Nutritional supplements like vitamin D and calcium improve bone health and strength. Other nutrients like omega-3 fatty acids have an anti-inflammatory effect on the body.

Treatment for Hip Dysplasia in Dogs

You may do your best to protect your dog from hip dysplasia but your dog may still get the condition. This is not an indication of failure on your part as a dog owner. It is rather an indication of genetics having a much bigger influence than the environment. Fortunately, there is still so much you can do to help your dog through her diagnosis.

Weight Management

In overweight dogs, weight management should be one of the first steps taken during treatment. It is especially important to lose weight if it identified as the cause of your dog’s hip dysplasia.

A low-calorie diet and physical exercise are the most effective ways to promote weight loss. Seek the help of a trained nutrition expert when choosing a diet for your dog.

Do not overexercise a dog with hip dysplasia in an attempt to get her to lose weight. Too much exercise can cause the condition of your dogs hips to worsen over time.

Physical Therapy

Physical therapy is a type of treatment where touch and movement are used to promote healing. Physical therapy is an effective treatment for many diseases especially those that have to do with mobility. Many types of physical therapy can work for hip dysplasia including hydrotherapy, physiotherapy, and massage.
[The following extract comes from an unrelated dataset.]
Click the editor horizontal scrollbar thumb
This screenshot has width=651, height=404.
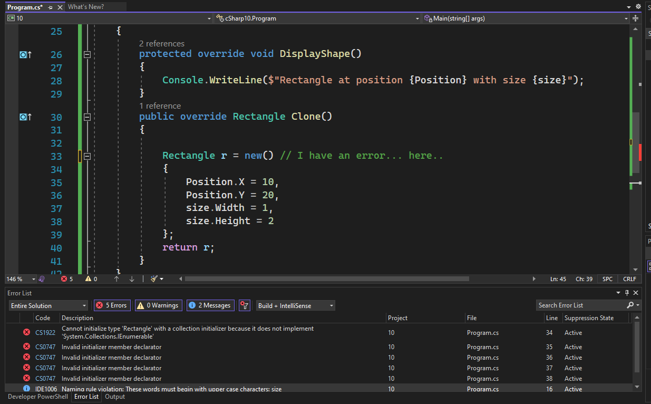(x=327, y=279)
Supplements whether natural or nutritive can be of great help in hip dysplasia. Natural supplements like turmeric may help lower inflammation at the hips promoting healing and reducing pain.
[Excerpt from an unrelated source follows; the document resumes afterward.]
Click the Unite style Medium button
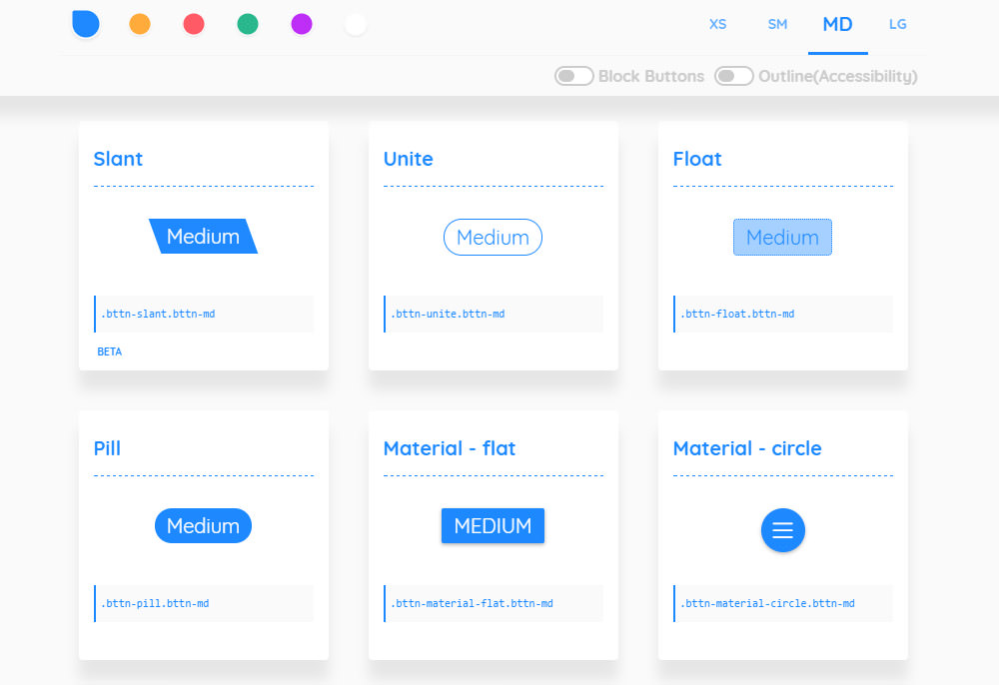 493,237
Nutritive supplements like vitamin D and calcium improve bone strength while omega-3 fatty acids can lower joint inflammation.
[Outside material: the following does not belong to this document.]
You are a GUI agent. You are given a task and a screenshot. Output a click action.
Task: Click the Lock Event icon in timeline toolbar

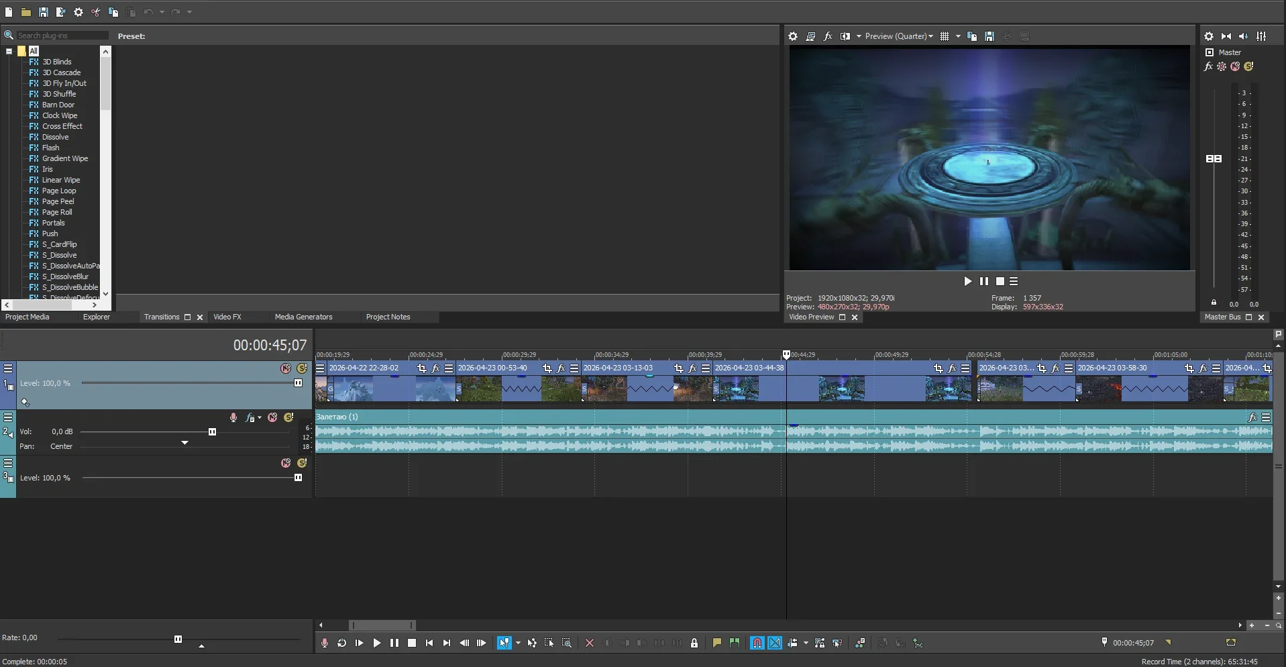(x=694, y=643)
There are also supplements made specifically for joint issues for example glucosamine, chondroitin, and MSM.

CBD oil

CBD oil can provide relief for dogs with hip dysplasia. CBD oil has so many positive effects on dogs like pain relief and reduced inflammation. CBD may also alleviate non-physical symptoms like anxiety and bad mood in dogs.


If all other forms of treatment prove ineffective, surgery is another option. Surgery is the most effective means of curing hip dysplasia. The three common types of surgeries performed for CHD are triple or double pelvic osteotomy, femoral head osteotomy, and total hip replacement.

The type of surgery performed on a dog depends on the level of progression of the disease and the dog’s age.

Our Final Thoughts

Hip dysplasia in dogs is more likely to affect some breeds than others. Some of the breeds with a high risk of developing hip dysplasia include German Shepherds, Corgis, Labrador, Golden Retrievers, Bulldogs, Great Danes, Saint Bernard, Bernese Mountain Dogs, Mastiffs, Pugs, Basset Hounds, and Rottweilers.

A dog’s journey with hip dysplasia starts with how she was bred. Choose a responsible breeder when getting your dog to ensure that you are getting a healthy pup.

Even if your dog is a high-risk breed, you can limit her chances of getting the disease by promoting a healthy lifestyle. For example, you should provide a healthy, encourage physical exercise and give supplements.

If your dog ends up getting hip dysplasia, she can still live a fairly normal life if you manage and treat the condition appropriately.

Frequently Asked Questions

Which dog breeds are most likely to get hip dysplasia?

Some of the dog breeds more likely to get hip dysplasia include Bernese Mountain Dogs, Mastiffs, Pugs, Basset Hounds, Rottweilers, German Shepherds, Corgis, Labrador, Golden Retrievers, Bulldogs, Great Danes, Saint Bernard, and Bernese Mountain Dogs.

What dog has the worst hip problems?

Large breed dogs are most likely to get the worst hip problems.

How long can a dog live with hip dysplasia?

If well managed, a dog can live a long full life with hip dysplasia. If not, a dog’s life can be cut short sometimes requiring euthanasia.

What should I do for a dog with hip dysplasia?

You can help your dog’s hip dysplasia by promoting a healthy lifestyle for her. For example, you should provide a healthy diet, equate physical exercise, and a supportive environment. Surgery may be necessary for dogs whose CHD does not resolve with these methods.